With shops such as Starbucks popping up on every corner, coffee has been pushed into the limelight. Due to its growing popularity, many people have become dependent on coffee to get through their day". Lastly, you'll want to close your introductory paragraph.
This sentence should both tie up your topic and act as a transitional sentence that leads into the next paragraph. If you wanted to lead into a paragraph describing the addictive nature of coffee, you might say "As more people are becoming dependent on coffee, caffeine has positioned itself as an addictive drug. An opening statement helps to set the tone for your overall essay. It also gives the reader a sense of the direction you will be taking in your essay. Essay writing is different from most other types of writing you will be required to write in school and college.
The opening statement sets the tone for the rest of the essay. If a professor assigns a personal essay, he may expect your personal perspective on a topic.
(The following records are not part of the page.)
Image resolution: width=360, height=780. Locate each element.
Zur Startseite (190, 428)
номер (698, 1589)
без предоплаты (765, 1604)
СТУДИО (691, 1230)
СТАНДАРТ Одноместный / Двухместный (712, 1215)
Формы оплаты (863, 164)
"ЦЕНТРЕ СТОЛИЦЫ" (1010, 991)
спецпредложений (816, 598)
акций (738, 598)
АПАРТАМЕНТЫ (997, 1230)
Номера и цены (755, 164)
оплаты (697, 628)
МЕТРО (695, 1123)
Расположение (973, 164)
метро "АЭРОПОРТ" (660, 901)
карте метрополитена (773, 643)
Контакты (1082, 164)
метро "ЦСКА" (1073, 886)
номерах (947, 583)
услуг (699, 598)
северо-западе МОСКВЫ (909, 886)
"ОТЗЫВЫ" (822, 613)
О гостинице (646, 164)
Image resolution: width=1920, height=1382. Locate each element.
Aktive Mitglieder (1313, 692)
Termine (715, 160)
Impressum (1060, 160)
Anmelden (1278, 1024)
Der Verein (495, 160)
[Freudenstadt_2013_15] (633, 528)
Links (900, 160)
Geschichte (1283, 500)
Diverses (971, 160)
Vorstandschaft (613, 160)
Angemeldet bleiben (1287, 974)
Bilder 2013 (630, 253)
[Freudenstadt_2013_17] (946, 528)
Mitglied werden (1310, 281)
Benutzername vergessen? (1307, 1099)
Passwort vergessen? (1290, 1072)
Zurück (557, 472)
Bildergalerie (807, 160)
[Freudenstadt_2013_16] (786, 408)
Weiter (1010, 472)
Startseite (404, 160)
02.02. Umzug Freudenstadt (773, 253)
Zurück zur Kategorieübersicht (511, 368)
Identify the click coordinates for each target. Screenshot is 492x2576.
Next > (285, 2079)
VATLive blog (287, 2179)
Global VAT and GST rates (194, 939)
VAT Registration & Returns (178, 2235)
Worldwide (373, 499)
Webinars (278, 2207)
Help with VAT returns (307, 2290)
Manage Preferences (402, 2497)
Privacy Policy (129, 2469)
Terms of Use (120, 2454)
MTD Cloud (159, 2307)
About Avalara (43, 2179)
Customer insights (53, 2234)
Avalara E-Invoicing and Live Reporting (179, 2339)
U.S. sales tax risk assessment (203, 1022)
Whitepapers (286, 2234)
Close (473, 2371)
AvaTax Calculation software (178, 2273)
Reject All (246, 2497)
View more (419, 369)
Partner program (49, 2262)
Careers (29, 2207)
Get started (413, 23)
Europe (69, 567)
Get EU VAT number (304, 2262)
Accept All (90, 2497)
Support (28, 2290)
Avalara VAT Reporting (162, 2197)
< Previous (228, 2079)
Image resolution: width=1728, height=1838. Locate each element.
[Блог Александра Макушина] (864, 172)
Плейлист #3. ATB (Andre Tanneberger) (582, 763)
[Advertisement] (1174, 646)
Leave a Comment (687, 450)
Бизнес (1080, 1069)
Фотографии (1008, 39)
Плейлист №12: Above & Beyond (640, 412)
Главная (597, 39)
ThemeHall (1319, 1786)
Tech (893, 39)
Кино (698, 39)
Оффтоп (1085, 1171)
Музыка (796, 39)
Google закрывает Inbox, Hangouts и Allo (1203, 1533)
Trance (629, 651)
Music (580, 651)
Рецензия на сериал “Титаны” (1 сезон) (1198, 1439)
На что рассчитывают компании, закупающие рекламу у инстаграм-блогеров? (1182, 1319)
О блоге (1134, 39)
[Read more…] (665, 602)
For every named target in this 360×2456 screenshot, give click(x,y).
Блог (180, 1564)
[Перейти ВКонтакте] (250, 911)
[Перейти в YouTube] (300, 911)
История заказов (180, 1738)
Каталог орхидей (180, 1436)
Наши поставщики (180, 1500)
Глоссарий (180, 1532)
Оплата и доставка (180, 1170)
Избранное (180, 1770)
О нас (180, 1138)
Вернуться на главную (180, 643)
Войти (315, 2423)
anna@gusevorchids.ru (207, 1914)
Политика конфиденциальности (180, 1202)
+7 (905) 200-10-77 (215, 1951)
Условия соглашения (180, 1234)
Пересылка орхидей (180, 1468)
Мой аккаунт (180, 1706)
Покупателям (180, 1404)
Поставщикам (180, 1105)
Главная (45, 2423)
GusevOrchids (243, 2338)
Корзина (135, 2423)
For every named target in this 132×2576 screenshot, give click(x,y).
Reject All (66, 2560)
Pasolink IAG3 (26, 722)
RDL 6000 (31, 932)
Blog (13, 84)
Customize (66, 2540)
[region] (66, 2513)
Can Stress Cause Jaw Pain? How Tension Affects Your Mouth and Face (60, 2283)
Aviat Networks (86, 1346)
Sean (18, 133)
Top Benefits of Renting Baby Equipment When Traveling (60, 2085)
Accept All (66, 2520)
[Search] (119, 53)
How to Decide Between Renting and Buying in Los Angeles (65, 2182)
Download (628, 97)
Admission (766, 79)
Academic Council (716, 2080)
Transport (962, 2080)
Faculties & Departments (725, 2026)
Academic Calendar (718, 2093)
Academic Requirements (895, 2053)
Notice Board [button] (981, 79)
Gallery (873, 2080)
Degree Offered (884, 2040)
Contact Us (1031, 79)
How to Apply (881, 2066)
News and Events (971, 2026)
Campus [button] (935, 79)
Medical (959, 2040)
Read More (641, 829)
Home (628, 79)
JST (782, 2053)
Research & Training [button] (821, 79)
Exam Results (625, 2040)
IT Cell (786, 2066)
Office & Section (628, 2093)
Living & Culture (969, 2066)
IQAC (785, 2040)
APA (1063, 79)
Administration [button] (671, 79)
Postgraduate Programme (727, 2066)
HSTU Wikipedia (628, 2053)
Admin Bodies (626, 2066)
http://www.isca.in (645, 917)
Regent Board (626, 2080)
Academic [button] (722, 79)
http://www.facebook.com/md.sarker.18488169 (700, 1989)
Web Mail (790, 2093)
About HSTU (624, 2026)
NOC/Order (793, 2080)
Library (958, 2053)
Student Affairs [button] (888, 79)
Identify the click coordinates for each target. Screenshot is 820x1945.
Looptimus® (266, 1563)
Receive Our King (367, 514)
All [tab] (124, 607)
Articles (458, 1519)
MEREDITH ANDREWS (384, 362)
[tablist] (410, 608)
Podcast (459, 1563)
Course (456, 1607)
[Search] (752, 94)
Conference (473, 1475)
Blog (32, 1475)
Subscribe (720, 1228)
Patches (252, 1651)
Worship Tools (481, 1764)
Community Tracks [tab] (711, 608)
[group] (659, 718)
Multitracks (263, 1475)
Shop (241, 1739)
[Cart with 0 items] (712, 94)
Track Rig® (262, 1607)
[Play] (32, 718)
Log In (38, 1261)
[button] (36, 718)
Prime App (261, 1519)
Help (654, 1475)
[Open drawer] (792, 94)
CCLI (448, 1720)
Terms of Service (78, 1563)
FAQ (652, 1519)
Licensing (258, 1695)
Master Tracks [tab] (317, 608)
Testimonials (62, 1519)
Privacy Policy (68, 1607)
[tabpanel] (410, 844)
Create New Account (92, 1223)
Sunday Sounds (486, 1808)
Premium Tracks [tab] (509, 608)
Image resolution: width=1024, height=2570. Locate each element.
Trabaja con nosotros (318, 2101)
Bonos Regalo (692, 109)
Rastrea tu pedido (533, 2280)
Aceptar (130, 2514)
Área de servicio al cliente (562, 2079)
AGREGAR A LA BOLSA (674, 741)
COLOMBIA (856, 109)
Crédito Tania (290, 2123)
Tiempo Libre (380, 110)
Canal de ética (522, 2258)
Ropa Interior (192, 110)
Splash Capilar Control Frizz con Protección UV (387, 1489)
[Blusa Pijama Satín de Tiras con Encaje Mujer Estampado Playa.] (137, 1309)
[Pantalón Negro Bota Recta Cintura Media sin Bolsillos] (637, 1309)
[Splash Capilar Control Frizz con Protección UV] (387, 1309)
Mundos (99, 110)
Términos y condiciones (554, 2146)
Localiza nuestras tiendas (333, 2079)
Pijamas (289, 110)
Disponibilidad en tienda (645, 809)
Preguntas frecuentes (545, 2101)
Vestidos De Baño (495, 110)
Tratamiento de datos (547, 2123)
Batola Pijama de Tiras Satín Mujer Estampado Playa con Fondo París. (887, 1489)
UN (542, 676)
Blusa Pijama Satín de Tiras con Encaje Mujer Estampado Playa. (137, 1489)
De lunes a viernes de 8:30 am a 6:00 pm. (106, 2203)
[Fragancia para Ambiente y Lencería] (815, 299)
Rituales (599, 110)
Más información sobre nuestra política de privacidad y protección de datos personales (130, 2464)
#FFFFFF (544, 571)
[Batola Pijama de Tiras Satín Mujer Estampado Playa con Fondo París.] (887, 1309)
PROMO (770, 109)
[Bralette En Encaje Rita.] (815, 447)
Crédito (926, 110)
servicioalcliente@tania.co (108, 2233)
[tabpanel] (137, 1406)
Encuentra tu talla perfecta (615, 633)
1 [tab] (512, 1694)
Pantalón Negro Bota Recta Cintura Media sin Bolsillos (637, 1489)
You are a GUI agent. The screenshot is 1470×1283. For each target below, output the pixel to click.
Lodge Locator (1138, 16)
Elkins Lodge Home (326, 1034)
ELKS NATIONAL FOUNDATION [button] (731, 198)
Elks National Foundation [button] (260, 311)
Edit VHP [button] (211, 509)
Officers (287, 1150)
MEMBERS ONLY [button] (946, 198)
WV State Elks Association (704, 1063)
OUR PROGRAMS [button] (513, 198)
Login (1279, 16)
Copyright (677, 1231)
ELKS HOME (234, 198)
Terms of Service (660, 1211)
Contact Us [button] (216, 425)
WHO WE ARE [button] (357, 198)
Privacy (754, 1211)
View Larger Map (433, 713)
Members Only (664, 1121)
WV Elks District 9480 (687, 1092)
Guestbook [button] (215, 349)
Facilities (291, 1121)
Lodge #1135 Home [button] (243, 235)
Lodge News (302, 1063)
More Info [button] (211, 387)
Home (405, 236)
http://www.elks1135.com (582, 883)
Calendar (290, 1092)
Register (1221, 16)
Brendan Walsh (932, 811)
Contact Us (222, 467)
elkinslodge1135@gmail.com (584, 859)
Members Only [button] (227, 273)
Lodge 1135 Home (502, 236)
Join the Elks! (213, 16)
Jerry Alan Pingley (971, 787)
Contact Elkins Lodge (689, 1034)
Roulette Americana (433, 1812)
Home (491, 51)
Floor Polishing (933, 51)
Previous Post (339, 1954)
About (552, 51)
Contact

In an academic essay, using first person to explain that same personal perspective is not part of the guidelines.
Because of those different expectations in essay content, your essay opening statement may vary in tone and perspective. However, the actual writing process involves many of the same ideas. Develop an outline for your overall essay.
Developing an outline is an important step in bringing together your ideas on a subject and making sure that you cover the topic as thoroughly as possible. Since most opening statements summarize or at least foreshadow the contents of the essay, this outline will help you formulate your opening statement as well as the body of your essay. For example, if your essay is about the development of the Roman legions, the topic headings you use in the outline can also be used as the core of your opening statement.
Next, develop the thesis for your opening statement. Write a thesis that will help to encapsulate the theme of your essay for the reader. The opening statement should make clear what the essay is about and what approach you are going to take. In a general way, you can also give your opinion on the subject while still leaving the details to the main body of the essay's text.
When appropriate to the essay type, try thinking outside the box to get creative with your opening statement based on the assignment's expectations.
The introductory paragraph of any paper, long or short, should start with a sentence that piques the interest of your readers. In a well-constructed first paragraph, that first sentence will lead into three or four sentences that provide details about the subject or your process you will address in .
The Introductory Paragraph The paragraph that begins an essay causes students the most trouble, yet carries the most importance. Although its precise construction varies from genre to genre (and from essay to essay), good introductory paragraphs generally accomplish the .
The introductory paragraph should also include the thesis statement, a kind of mini-outline for the paper: it tells the reader what the essay is about. The last sentence of this paragraph must also contain a transitional "hook" which moves the reader to the first paragraph of the body of the paper. The introductory paragraph of an essay sets the tone. If the beginning of the essay isn't clear and interesting, odds are the rest of it will not be either. Here are some ways to compose a clear and enticing introductory paragraph.
A good introductory paragraph 1. gets your reader’s attention, 2. introduces your topic, and 3. presents your stance on the topic (thesis). LINKS: UCSB – The Introductory Paragraph; Capital Community College – Introductory Paragraphs; UNC Writing Center; . How To Write A Good Introduction Paragraph. Writing an introductory paragraph is easier than it may seem. The key to a successful intro is knowing the components that go into it. Following these easy steps will not only make things easier, but help you order your thoughts to write better essays. And that is what, essentially, helps you.